_Exercise brief_
Across the records below, how many lines include the word "header"? State only the number.

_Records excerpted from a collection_
☆ ☆ ☆ ☆

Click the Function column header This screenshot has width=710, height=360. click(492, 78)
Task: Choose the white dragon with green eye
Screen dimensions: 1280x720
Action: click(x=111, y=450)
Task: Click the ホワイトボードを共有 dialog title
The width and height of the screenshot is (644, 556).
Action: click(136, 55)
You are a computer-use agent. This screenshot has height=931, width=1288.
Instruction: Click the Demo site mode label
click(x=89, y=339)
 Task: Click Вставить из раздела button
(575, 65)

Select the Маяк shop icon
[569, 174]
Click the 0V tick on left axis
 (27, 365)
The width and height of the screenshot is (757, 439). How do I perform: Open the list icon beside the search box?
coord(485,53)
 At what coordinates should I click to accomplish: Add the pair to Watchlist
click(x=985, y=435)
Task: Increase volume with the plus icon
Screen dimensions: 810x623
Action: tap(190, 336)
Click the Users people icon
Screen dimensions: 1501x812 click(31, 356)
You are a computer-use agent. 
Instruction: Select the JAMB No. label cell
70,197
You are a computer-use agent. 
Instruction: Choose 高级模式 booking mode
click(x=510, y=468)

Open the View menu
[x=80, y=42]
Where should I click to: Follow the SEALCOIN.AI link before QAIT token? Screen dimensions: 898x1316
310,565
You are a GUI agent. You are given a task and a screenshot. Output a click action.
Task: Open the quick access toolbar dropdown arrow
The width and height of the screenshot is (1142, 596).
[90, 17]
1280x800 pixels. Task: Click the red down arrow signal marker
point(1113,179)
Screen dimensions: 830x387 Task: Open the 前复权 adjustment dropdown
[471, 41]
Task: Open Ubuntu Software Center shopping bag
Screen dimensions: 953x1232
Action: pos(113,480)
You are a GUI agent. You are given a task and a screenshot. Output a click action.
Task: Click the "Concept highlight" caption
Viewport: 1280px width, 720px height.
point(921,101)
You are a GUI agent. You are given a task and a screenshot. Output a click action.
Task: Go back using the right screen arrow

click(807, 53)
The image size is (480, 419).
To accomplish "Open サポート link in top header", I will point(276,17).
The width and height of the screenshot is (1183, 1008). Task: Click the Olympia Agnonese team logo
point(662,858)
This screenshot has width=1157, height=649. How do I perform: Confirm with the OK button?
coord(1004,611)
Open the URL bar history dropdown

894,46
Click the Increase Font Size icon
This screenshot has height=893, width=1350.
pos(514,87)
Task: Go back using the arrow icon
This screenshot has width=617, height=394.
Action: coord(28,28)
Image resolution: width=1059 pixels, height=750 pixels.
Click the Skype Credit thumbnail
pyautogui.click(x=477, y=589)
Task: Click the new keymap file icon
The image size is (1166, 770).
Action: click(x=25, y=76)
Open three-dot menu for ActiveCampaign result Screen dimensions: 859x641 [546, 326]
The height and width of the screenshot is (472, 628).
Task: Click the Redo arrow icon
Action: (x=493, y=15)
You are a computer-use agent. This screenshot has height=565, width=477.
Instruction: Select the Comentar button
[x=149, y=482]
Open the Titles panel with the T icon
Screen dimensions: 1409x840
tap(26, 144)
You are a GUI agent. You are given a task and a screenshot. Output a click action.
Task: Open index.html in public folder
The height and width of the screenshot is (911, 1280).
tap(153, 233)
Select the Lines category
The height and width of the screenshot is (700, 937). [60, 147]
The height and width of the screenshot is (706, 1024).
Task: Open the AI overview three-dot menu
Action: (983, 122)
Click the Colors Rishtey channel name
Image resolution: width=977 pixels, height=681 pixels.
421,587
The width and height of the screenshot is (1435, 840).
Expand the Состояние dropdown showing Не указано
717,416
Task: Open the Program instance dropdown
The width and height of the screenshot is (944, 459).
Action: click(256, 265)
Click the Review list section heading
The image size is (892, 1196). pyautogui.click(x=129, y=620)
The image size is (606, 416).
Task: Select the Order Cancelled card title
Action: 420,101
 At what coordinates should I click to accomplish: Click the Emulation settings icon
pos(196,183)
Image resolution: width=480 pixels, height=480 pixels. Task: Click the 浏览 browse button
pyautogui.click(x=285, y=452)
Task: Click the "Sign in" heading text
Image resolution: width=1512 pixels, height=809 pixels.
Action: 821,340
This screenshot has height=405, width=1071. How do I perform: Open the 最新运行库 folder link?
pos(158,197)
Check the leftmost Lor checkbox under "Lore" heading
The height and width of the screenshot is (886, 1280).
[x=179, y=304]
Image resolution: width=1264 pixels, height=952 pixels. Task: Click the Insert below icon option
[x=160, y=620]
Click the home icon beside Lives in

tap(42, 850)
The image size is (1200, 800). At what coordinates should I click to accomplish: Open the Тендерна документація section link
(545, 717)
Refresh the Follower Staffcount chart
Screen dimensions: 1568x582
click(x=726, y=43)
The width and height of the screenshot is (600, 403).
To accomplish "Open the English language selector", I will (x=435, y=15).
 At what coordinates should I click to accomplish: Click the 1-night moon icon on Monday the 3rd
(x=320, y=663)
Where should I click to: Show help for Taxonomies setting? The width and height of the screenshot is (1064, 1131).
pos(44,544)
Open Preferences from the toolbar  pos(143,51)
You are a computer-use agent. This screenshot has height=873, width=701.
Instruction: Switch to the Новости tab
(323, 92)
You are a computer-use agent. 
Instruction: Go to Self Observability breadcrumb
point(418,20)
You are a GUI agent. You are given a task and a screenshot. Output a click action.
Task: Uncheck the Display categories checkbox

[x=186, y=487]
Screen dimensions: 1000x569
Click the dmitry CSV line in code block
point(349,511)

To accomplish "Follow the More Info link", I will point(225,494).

☆ ☆ ☆ ☆

_Result of the exercise_
2